We enjoyed a bite to eat and a cup of tea in a spot attached to the museum before continuing with our bimble back towards the hotel with the hours of daylight left starting to diminish quite rapidly. Our walk took us past a few more amusement arcades and then to the second of Great Yarmouth’s piers, the Britannia Pier, a structure with a great history if you’re a fan of things burning down. The original nineteenth century pier on the spot was damaged in two storms and torn down at the turn of the twentieth century. Seven years after the new pier was opened it was destroyed by a serious fire. Two famous militant suffragettes, Hilda Burkitt and Florence Tunks, burned the pier down again in early 1914. A ballroom opened in 1928 burned down four years later. The replacement ballroom lasted until 1954 when fire took it again but it’s remained inferno-free ever since despite some great opportunities to relive old times when Jim Davidson or Roy Chubby Brown have performed in it.
The view from the end of the pier gave us a good chance to see what a lovely beach Great Yarmouth had, and while they’re not to everyone’s taste we also enjoyed the sight of the offshore wind farm.

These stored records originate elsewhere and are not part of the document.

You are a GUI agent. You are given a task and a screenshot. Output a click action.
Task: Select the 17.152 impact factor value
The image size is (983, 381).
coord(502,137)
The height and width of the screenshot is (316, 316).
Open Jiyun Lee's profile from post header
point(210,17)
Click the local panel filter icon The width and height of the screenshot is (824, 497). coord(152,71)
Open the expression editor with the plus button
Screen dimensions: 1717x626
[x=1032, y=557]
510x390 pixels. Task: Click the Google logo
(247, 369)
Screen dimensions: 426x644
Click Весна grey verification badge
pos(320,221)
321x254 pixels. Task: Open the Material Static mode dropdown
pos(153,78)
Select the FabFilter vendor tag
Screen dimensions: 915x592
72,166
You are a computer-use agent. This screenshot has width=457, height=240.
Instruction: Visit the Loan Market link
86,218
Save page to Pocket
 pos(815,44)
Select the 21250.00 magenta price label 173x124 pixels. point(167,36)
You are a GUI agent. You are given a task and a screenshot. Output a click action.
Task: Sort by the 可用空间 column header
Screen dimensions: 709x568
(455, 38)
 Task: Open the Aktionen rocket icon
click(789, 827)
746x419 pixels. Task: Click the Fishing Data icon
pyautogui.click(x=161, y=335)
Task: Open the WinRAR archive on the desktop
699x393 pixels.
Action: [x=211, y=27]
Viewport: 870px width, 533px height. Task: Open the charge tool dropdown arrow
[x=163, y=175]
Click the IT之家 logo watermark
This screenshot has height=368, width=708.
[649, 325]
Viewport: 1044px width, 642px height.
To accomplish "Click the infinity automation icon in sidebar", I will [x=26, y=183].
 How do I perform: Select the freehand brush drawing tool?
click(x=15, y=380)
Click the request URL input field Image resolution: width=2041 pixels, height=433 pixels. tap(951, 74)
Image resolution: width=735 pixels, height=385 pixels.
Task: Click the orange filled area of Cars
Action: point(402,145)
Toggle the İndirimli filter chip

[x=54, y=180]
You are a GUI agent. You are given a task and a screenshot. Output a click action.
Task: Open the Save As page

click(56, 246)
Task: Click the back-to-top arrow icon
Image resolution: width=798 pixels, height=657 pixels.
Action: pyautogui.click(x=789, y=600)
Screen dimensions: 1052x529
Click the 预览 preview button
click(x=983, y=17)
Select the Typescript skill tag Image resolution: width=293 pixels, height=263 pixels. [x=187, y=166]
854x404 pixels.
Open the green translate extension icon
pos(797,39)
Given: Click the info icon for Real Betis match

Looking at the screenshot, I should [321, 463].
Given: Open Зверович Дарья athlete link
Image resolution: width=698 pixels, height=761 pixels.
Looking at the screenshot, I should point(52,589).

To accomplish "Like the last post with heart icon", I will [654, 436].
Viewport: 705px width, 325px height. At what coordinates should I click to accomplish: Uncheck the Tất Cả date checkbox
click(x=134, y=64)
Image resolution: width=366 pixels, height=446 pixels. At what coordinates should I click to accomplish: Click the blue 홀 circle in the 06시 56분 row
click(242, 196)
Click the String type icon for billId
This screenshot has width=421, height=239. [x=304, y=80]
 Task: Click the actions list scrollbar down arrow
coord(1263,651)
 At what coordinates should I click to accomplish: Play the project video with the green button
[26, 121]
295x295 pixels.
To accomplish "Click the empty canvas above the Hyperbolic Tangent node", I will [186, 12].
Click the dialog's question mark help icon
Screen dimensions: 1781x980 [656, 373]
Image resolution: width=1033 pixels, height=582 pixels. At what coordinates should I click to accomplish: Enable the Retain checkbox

There wasn’t a lot else to see as we retraced our steps back to our lodgings where we would freshen up before heading out for the evening to enjoy some local beverages and food.
We enjoyed Great Yarmouth because it was a seaside resort that wasn’t Blackpool, but we didn’t enjoy getting to Great Yarmouth. Much of the escape from Norfolk is also erased from memories although we did briefly hit Ipswich in nearby Suffolk and Colchester in Essex on the lookout for things of interest, sadly without a lot of joy. We shall have to make a return visit to this part of the world in the future but perhaps not until faster than light travel is more commonplace.